As critical as legislation will be in promoting the creation of value loops, companies need not wait until laws are passed; instead, they could devise innovation-based business models that protect natural resources. For example, as existing environmental regulations continue to drive up the cost of routine waste disposal, recycling businesses will be able to charge higher fees for picking up recyclable trash. This disposal fee can subsidize both the cost of collection and the expense of breaking down the material so it can be reused. That would make the price of recycled goods competitive with non-recycled products.
Mining companies could rethink their role in the value chain by “mining” the scrap flows in urban areas — such as cars, trucks, and other steel-rich equipment — and cutting out the recycling middlemen. This notion has already placed steel mini-mills in such scrap-rich locations as the suburbs of Sydney, Australia, where steel maker OneSteel has established a new plant devoted to just this kind of reclamation. Mining companies might also begin to sell reusable metals like “cyclic copper,” which they would lease to product manufacturers that would include it as an environmental feature in their products. When the product is not useful anymore, the manufacturers would take it back, retrieve and extract the cyclic copper, and return it to the mining company for recycling, putting it back in the value loop.
Another approach involves developing a service model for products that have traditionally been purchased and then thrown away. For example, rather than selling its products outright, Atlanta-based carpet manufacturer Interface Inc. leases them to consumers, agreeing to replace worn carpet when necessary and to remove and recycle carpets at the end of their useful life, rather than tossing them into a landfill.
Further out on the cutting edge is an Athens, Georgia–based energy company called Eprida, which has developed a complex process for recycling biomass such as wood chips and agricultural waste. Converting the biomass into charcoal releases hydrogen, which can be sold to make ethanol and biodiesel. Another by-product is ammonia, which can be recombined with the charcoal and waste from power plants to make nitrogen fertilizers whose high carbon content fixes them more completely to the soil, thus reducing runoff. In business terms, the process creates a closed loop for carbon, instead of releasing it into the atmosphere as carbon dioxide.

DATA EXTRACT:
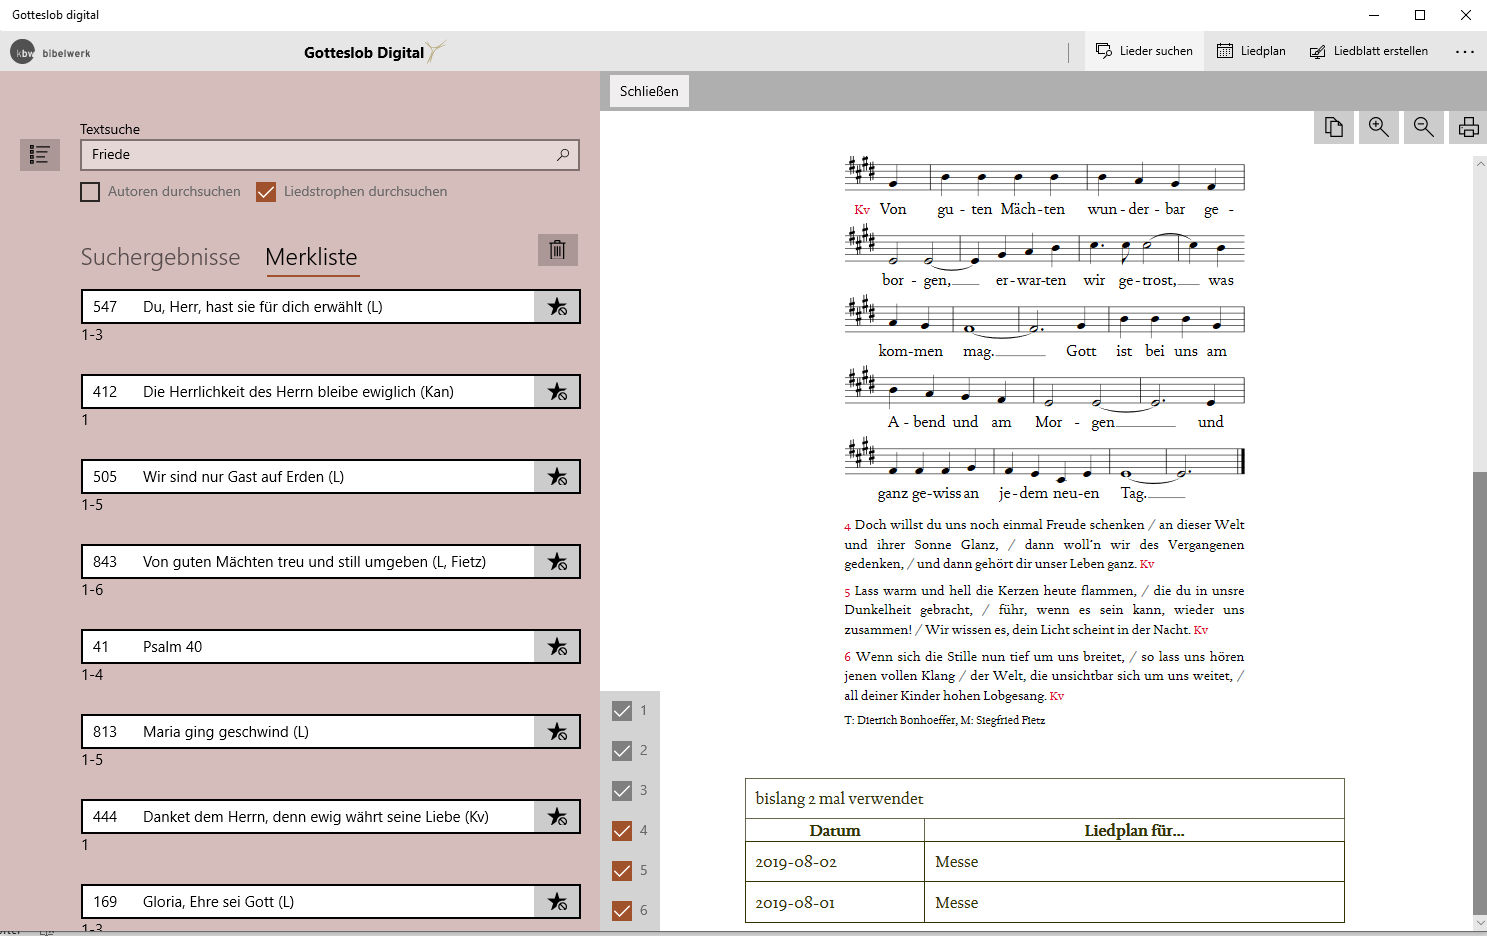Viewport: 1487px width, 936px height.
Task: Open the Liedplan view
Action: click(1251, 51)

ABOUT THIS EXERCISE:
Continue the passage on business models that keep materials and carbon in value loops, picking up after its final sentence.

RESULT BELOW:
The energy required to maintain value loops must not be ignored, however, and to get the most out of this new closed value chain we need to both develop ways to use less energy and perfect more easily renewable sources of energy — hydrogen cells, for instance. And even if value loops can be made energy- and resource-neutral, the question of growth in demand, from both increased population and rising affluence, arises. Answering it means either finding new sources of materials to feed the growing demand or using fewer materials to make finished products. Dubbed “dematerialization,” this has already been taking place for some time: Compare the relatively miniscule set of materials required to make a personal computer today with the components found in an IBM 360 mainframe. Ultimately, for the concept of the value loop to succeed on a global scale, the rate of dematerialization throughout the system must exceed the rate of growth in demand.
Creating interlocking value loops throughout the global economy would be no mean task. It’s not impossible, but it would require significant technological advances, an acceptance of the severity of the environmental problems we face, and the will — on the part of both businesses and consumers — to make the shift from value chains to value loops. And, most of all, a strong business case will have to be made to show that there’s potential profit and long-term success in protecting natural resources. Without the economic incentive, nothing will change.